[Opening Input data section]
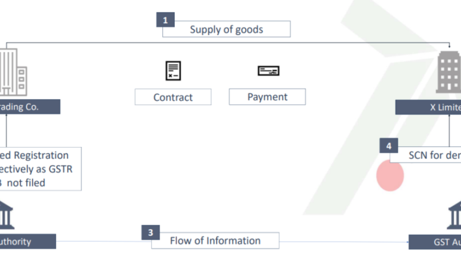
Task: Click the Contract document icon
Action: [x=173, y=71]
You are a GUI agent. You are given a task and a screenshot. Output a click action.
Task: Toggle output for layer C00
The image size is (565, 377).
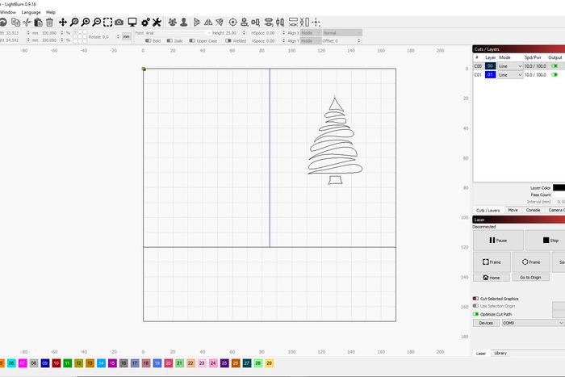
[Closing Input data section]
Task: Please write out exactly the lines from the one containing "Task: Toggle output for layer C00" through the last line of the records above, and leave out any pictures.

Answer for the task:
Task: Toggle output for layer C00
The image size is (565, 377).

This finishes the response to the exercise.